FAO and the World Food Programme presented the June 2026 Hunger Hotspots report and warned that 13 countries or territories are at elevated risk of acute food insecurity between June and November 2026, with four—Sudan, South Sudan, the Gaza Strip and Somalia—flagged as places where a famine is possible in a plausible worst‑case scenario.
"These crises are foreseeable, they're predictable, and the worst outcomes can be prevented," Jean‑Martin said during the briefing from Rome, adding that "the window to act is narrowing." He and FAO colleagues said conflict, economic shocks and climate extremes are interacting to deepen needs and restrict humanitarian access.
Rein, director of FAO for Emergencies and Resilience, told reporters that conflict remains the primary driver in 12 of the 13 hotspots and that climate variability and economic shocks are compounding risks. He singled out regions vulnerable to supply‑chain disruptions related to the Middle East crisis and noted that "nearly one‑quarter of global oil supplies and roughly one‑third of global fertilizer trade pass through the Strait of Hormuz," a chokepoint whose disruption could raise costs and delay assistance.
The report groups hotspots by tiers of concern.

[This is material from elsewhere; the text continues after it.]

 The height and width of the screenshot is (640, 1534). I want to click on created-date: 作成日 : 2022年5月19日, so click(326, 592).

Jean‑Martin listed the highest‑concern group as Sudan, South Sudan, Yemen, the Palestine territories (Gaza), Nigeria and Somalia. A separate 'very high' tier includes Afghanistan, the Democratic Republic of the Congo and Haiti; Lebanon, Madagascar, Mali and Myanmar were also named as hotspots requiring close monitoring.
FAO and WFP warned that humanitarian funding shortfalls and cuts to assessments and monitoring are making it harder to prioritize and reach the most vulnerable. Rein said cuts are creating a "data drought" that risks making vulnerable communities invisible to decision makers.

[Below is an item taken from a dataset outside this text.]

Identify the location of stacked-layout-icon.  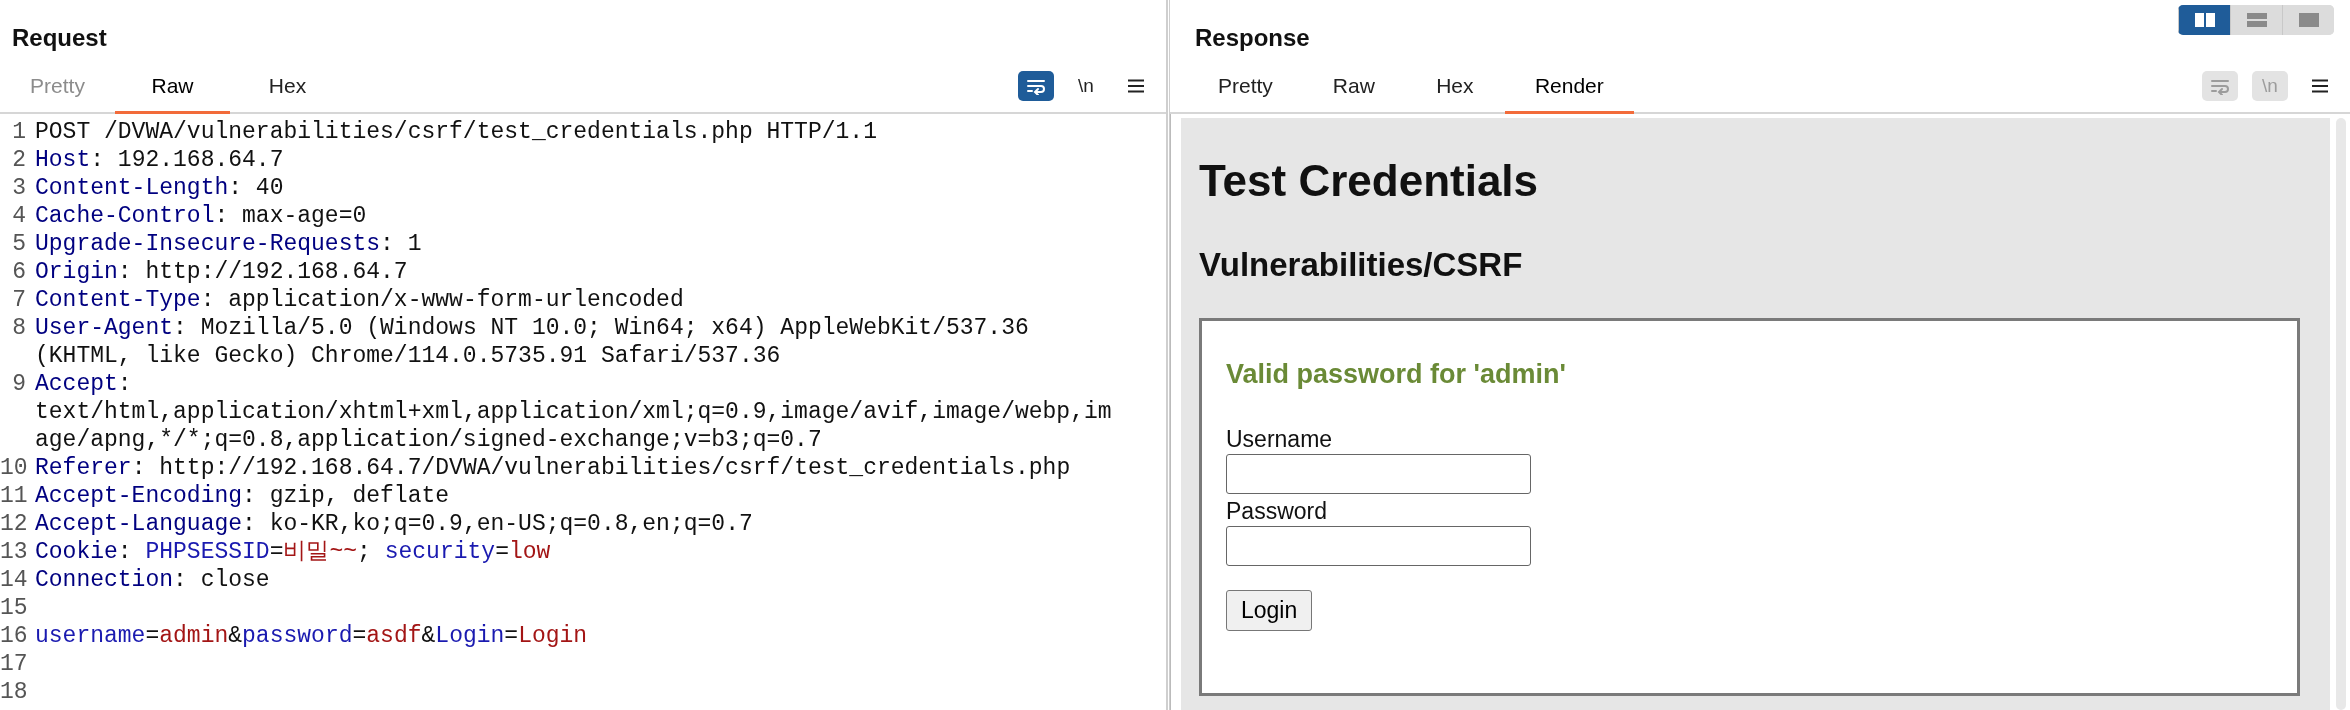
(2256, 20).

Why it matters: the agencies stressed that timely funding and protected humanitarian access can prevent the worst outcomes. Rein urged four immediate priorities: protect civilians and guarantee humanitarian access (respecting international humanitarian law), keep acute food insecurity and malnutrition high on political agendas, invest in early warning and anticipatory action, and urgently scale up funding for food assistance, emergency agriculture and nutrition support.

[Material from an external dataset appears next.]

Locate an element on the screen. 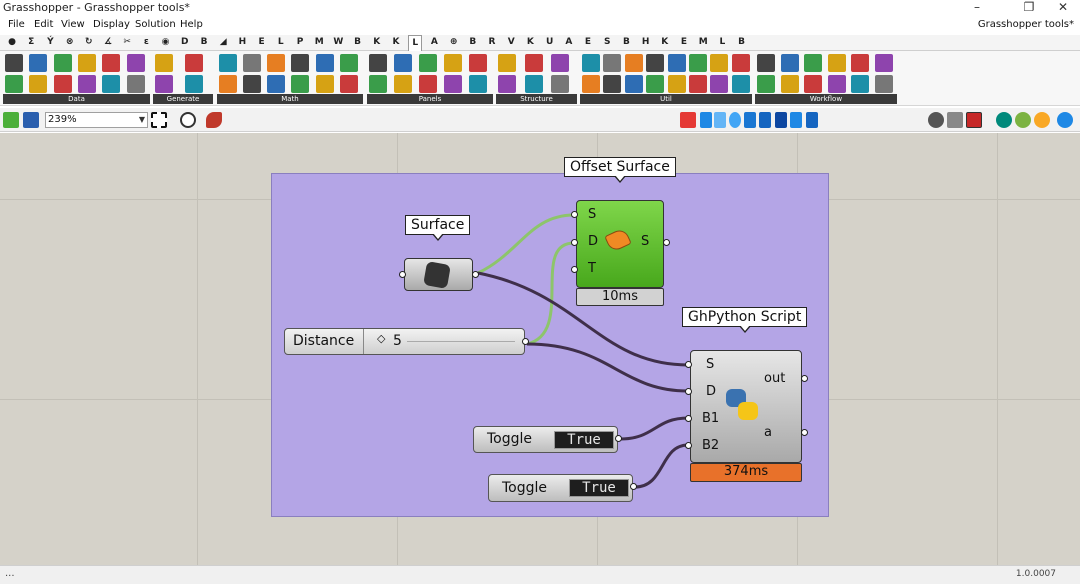 This screenshot has width=1080, height=584. surface-output-port is located at coordinates (476, 274).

The briefing noted recent changes since the prior edition of the report: Nigeria and Somalia were added to the highest‑concern group, Haiti moved into the very‑high category, and Lebanon and Madagascar were newly flagged for hostilities and adverse weather impacts respectively.
The agencies called for international political commitment and coordinated humanitarian‑development‑peace action to prevent livelihoods collapsing and to avoid lives being lost. The briefing concluded with a public Q&A in which agency officials reiterated that shortfalls in funding and constraints on access are the main obstacles to preventing famine risks from materializing.